She smiled again, and touched her horse with the quirt; and though he caught his horse and mounted quickly, she was a considerable distance ahead of him, and perversely insisted on keeping a wide space between them, or else lagging beside the carriage for conversation with Doña Maria, whom Rafael knew she loved little.

For the rest of the ride there was no chance of a word alone with her. Only as they turned from the beach to the river valley she checked her horse for an instant, and with a little flash of a glance toward him, she flung a kiss from the tips of her fingers to the bluffs above San Juan River.

"Adios, O castle of the air in which Love might have lived! Adios, O boat of beautiful dreams, for which there is no harbor! Don Rafael, you sing so well—could you not put the castle and the boat in a Spanish song! It would sound pretty in a love-song, and it is much too romantic for every-day life; for, after all, there is no harbor here."

He devoured her with sombre eyes of desire, and a glint of rage showing through their ardent depths.

"There will be a harbor, madama mia," he muttered. "By the God and all the saints, there will be a harbor here on the San Juan shore, and there will be an embarcodera! And the boat will—will not be a boat in a song or a dream, madama mia! I swear it, I swear it, I swear it!"

He dug his spurs viciously into his mount to emphasize the words, and the animal reared and plunged, and gave him a chance to vent his feelings somewhat, while the Doña Angela tried to laugh, and failed. A passion like that was a very masterful force, and there had been times when she dared not treat it as a jest.

The shrewd, red-faced ranchman, riding in the carriage beside his swarthy wife, noted the little pantomime and nodded to Doña Maria.

"It is as you say, dear. It is better that Don Rafael be with his own wife. If anything should happen—"

"If one thing should happen, we should be blamed; even the bishop might blame us," said Doña Maria, fretfully. "She could marry with other men: what white devil in her turns her to that mad Rafael? The Arteaga men always have their own way. She should be married."

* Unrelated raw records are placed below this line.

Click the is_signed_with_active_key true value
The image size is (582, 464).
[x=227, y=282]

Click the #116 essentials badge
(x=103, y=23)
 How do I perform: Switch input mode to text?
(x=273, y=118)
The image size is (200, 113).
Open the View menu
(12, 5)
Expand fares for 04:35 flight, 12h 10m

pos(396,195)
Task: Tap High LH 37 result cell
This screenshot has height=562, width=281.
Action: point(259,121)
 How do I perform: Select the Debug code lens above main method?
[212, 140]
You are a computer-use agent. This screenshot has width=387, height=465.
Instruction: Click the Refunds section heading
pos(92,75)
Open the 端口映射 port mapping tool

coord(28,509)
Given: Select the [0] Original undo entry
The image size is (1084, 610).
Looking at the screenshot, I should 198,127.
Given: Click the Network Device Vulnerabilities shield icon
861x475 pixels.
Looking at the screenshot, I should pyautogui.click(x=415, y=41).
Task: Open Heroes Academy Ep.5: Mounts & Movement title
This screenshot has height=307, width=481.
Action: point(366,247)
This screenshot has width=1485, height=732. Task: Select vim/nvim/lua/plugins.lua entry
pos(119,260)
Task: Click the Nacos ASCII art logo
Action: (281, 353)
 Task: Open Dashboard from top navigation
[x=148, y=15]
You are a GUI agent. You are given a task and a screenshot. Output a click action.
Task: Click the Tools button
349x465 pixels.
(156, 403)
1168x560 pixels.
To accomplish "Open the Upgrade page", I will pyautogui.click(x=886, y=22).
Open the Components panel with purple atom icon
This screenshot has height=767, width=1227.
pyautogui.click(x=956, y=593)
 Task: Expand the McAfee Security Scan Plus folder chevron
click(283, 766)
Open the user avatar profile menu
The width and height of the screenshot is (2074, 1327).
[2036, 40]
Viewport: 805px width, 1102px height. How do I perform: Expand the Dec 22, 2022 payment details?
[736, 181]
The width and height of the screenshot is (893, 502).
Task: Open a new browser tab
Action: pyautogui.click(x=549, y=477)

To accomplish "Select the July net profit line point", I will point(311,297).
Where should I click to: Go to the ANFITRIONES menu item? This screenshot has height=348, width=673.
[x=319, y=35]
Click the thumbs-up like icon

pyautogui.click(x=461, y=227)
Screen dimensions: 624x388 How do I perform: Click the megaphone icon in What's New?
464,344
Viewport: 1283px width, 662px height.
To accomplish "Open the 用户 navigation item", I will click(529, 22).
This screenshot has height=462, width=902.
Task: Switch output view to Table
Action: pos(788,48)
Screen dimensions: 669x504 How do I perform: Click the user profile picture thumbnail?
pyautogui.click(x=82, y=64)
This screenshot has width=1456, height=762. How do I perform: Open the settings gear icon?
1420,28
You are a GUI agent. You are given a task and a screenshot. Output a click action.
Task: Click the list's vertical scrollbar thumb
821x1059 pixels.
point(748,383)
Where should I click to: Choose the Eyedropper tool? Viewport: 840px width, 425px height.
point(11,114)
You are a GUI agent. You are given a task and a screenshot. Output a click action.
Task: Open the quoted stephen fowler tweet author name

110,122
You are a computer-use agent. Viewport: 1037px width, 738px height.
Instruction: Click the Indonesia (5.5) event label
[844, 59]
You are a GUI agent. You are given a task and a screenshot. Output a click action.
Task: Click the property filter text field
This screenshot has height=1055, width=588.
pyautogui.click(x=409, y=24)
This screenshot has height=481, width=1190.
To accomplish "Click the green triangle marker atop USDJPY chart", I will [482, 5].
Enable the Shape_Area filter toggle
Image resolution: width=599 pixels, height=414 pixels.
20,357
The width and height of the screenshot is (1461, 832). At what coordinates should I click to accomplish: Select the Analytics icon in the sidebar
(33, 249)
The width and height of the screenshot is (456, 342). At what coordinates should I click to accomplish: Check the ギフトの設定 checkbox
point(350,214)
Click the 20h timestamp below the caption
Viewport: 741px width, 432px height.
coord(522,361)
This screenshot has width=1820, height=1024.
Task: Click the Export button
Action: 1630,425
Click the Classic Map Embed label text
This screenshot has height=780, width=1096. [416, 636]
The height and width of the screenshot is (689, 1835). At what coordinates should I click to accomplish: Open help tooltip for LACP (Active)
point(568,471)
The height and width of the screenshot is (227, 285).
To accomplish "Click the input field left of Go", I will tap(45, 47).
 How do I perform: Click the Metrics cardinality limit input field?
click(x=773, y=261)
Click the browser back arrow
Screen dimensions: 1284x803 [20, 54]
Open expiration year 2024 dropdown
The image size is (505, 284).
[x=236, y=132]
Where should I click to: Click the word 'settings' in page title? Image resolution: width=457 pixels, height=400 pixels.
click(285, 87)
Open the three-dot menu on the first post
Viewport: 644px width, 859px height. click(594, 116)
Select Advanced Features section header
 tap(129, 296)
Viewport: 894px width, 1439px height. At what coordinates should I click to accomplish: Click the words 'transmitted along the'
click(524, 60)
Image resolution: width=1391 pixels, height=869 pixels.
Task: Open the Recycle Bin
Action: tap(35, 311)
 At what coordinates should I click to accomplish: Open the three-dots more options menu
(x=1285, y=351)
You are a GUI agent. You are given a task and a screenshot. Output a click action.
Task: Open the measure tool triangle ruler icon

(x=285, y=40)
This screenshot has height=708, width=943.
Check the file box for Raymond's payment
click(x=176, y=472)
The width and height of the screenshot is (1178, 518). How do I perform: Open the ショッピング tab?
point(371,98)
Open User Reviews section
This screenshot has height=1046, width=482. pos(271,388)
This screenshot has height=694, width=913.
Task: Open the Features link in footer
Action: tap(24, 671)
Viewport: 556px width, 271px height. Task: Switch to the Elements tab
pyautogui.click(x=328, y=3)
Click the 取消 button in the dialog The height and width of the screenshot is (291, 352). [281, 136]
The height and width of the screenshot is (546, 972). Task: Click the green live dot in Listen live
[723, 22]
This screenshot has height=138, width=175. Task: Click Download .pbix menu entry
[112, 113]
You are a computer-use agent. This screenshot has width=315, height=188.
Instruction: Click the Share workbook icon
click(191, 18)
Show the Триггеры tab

Her husband grunted assent, and regarded the fair figure of his kinswoman riding sedately along the green. She was such a fragile, childlike creature, he thought of her as a little yellow canary, pretty to see around the home after the many years lived among the dark people; but he never was certain in the least that he knew her, and he was beginning to consider some arrangement by which, for the good of the doll-like child asleep on the carriage cushions, he could suggest that she return to the land of the Briton and abide there—with, of course, a comfortable little sum for maintenance. Don Eduardo was too much of a politician not to see the wisdom of buying off embarrassing friends; the Doña Angela in her amusements might prove not only embarrassing, but dangerous. He had plans concerning certain Arteaga holdings, and could not have even a charming woman enter into his scheme of things, if she suggested discord. And watching Rafael Arteaga's face and the reckless passion in it, Don Eduardo decided that his fair countrywoman not only suggested discord, she was a living, breathing, alluring promise of it!